INFORMATION PROVIDED

##############################

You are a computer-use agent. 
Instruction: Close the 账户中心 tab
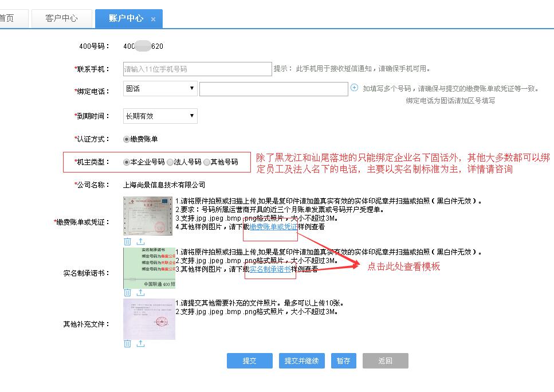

##############################

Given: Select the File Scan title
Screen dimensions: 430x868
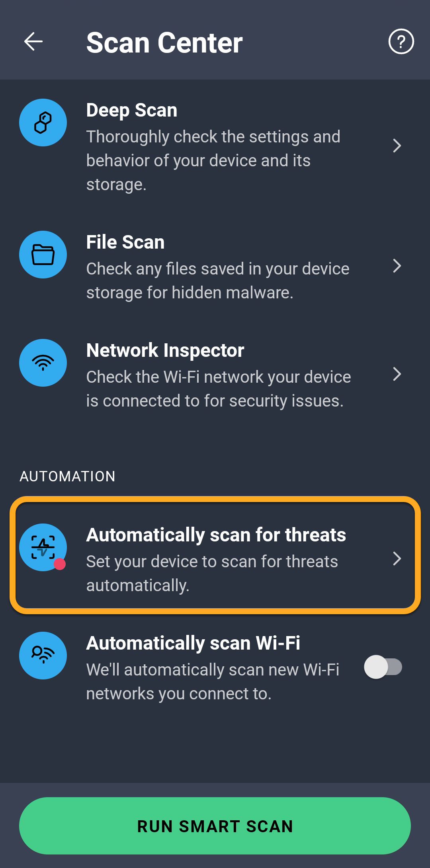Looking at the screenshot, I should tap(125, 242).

##############################

Output the material above exactly, but only from the line that carries "You are a computer-use agent." through the line that carries "Instruction: Close the 账户中心 tab".

You are a computer-use agent. 
Instruction: Close the 账户中心 tab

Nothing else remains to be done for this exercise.